I used the Quattro for 2 seasons. I gave them up because they were always sloppy feeling and noisy. Crank Brothers don't produce them anymore either..


----------



## TiCoyote (Jun 28, 2005)

Yeah, CB discontinued the Quattro after the 2nd generation. I imagine they weren't popular enough to be sustainable. Also, a lot of people complained that the metal separated from the plastic on the platform. 

I was thinking about the Candy or the Acid, but I'm not sure that the platform will actually give me any contact.


----------



## orlin03 (Dec 11, 2007)

ZoSoSwiM said:


> I used the Quattro for 2 seasons. I gave them up because they were always sloppy feeling and noisy. Crank Brothers don't produce them anymore either..


Crap. That's the worst news I've heard all morning.:idea: 

Mine only get sloppy feeling whenthe cleats get worn, but I like the large amount of float. I'm not going to like finding a new pedal system now...


----------



## TiCoyote (Jun 28, 2005)

Yeah, CB discontinued the Quattro after the 2nd generation. I imagine they weren't popular enough to be sustainable. Also, a lot of people complained that the metal separated from the plastic on the platform. 

I was thinking about the Candy or the Acid, but I'm not sure that the platform will actually give me any contact. The Acid does look pretty similar to the Quattro though.


----------



## ZoSoSwiM (Mar 7, 2008)

Yeah might wanna buy a few extra sets of cleats while they still make them. Just checked their site.. def not on there anymore.
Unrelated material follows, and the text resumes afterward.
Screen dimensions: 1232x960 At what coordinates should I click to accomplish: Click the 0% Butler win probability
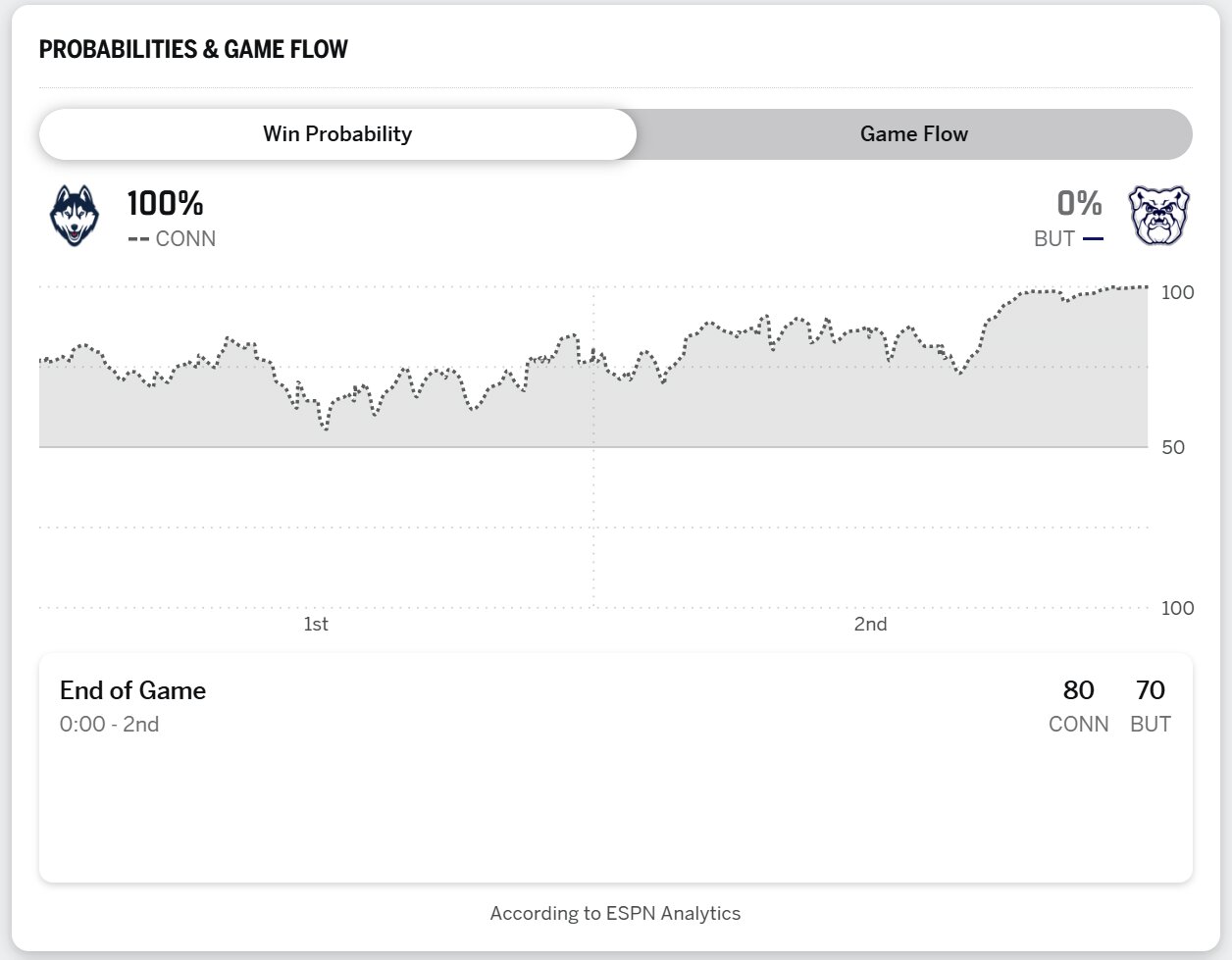pyautogui.click(x=1079, y=204)
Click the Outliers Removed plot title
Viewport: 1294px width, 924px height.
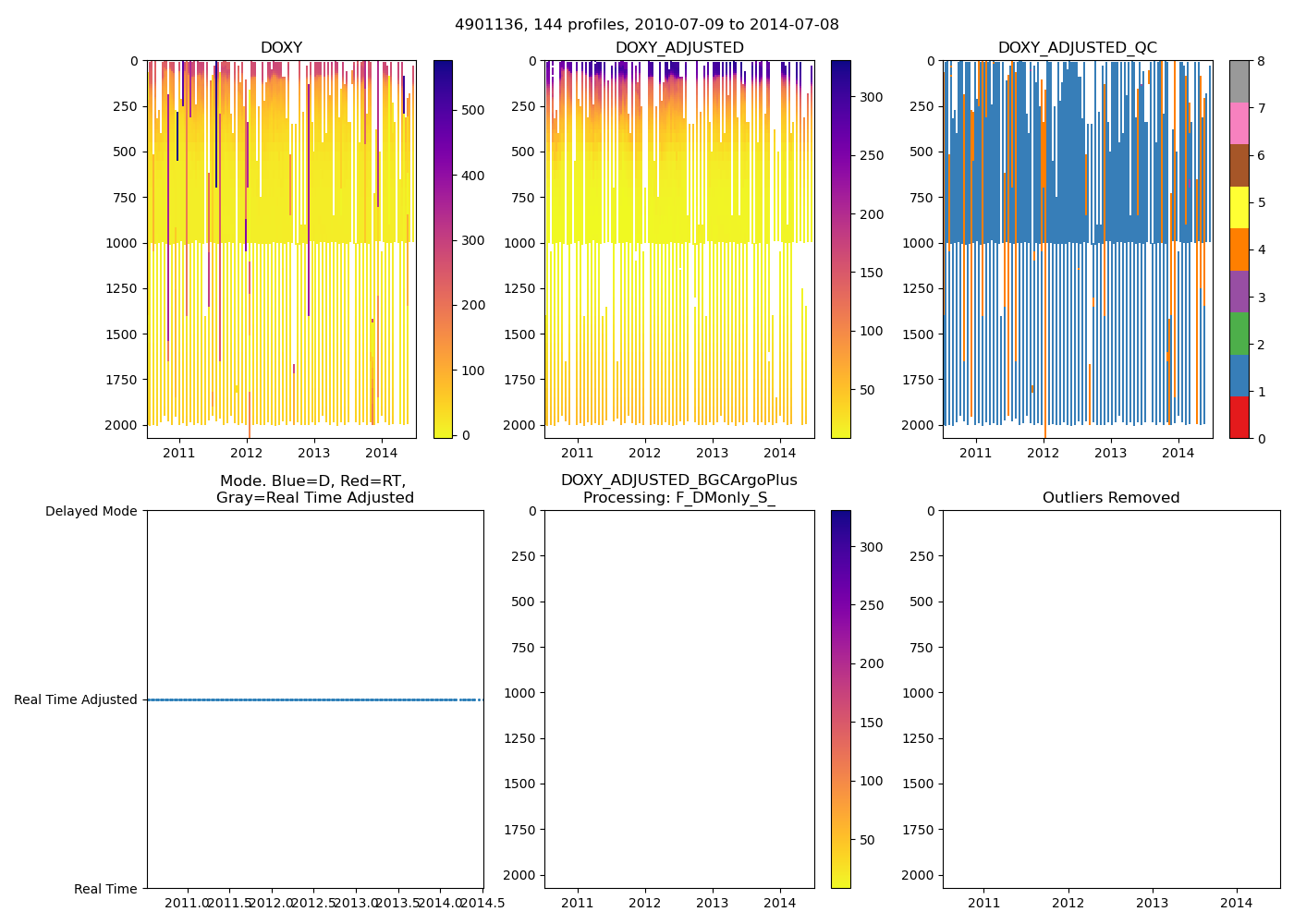pos(1111,498)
Cleats are still available directly at least.


----------



## TiCoyote (Jun 28, 2005)

I think they are positioning themselves as an all off-road manufacturer. They don't even list "road" as an appropriate use for the Eggbeaters anymore. It's a shame really. I think they make a sturdy, lightweight, cost-effective product that is elegant in its simplicity. Maybe MTB shoes are the way to go. 

Hey, are Lake or Diadora shoes better than Specialized? It looks like a comparable Lake and Specialized are $100 and $150 respectively, and Specialized only does online sales through its own website, so there isn't much competition on price.


----------



## orlin03 (Dec 11, 2007)

TiCoyote said:


> I was thinking about the Candy or the Acid, but I'm not sure that the platform will actually give me any contact.


Well, I can tell you that the road cleats on my road shoes offer a little too much contact for use on my Mallet pedals; so much so that I can only disengage by turning my foot to the inside. I do remember them feeling more stable on regular Eggbeaters as well, but I recently sold my old pair so I can't check this for you- not sure if the feeling came from extra contact or the carbon soles.


:mad2: My head's still spinning because my oldest pair of Quattros is nearing the end of their life; my Ti set is still going strong but might as well figure out if I want to try the Candy or just switch brands...


----------



## qatarbhoy (Aug 17, 2009)

I found Smartys okay for road use, but ended up switching to SPD-SLs. I'm sure Candys would do the job.


----------



## TiCoyote (Jun 28, 2005)

So, after reading your posts, and talking to a friend, I decided that riding a pedal intended for a mountain shoe on a road shoe was just a flawed idea. A road pedal offers certain advantages that a mountain pedal lacks (wide contact area, tight interface) . So, I bought a pair of 2011 Look Keo Classics. Ebay, $76, NIB. Look has been making pedals for a thousand years. They're high quality, reliable, low maintenance. I'll ride them for a season, and if I hate them, I can always go back to the EggBeaters with a mountain shoe. 

I considered the Speedplay, but it's essentially an upside-down EggBeater (the cleat is the pedal and the pedal is the cleat). They're more expensive, and require more upkeep. I don't like the SPDs on the spinner bike, so I wouldn't want one on my road bike. There are tons of Look knockoffs, including the Shimanos, but why get an imitation? 

I'm gonna test them out on the rollers today after work.


----------



## TiCoyote (Jun 28, 2005)

So, after reading your posts, and talking to a friend, I decided that riding a pedal intended for a mountain shoe on a road shoe was just a flawed idea. A road pedal offers certain advantages that a mountain pedal lacks (wide contact area, tight interface) . So, I bought a pair of 2011 Look Keo Classics. Ebay, $76, NIB. Look has been making pedals for a thousand years. They're high quality, reliable, low maintenance. I'll ride them for a season, and if I hate them, I can always go back to the EggBeaters with a mountain shoe. 

I considered the Speedplay, but it's essentially an upside-down EggBeater (the cleat is the pedal and the pedal is the cleat). They're more expensive, and require more upkeep. I don't like the SPDs on the spinner bike, so I wouldn't want one on my road bike. There are tons of Look knockoffs, including the Shimanos, but why get an imitation? 

I'm gonna test them out on the rollers today after work.


----------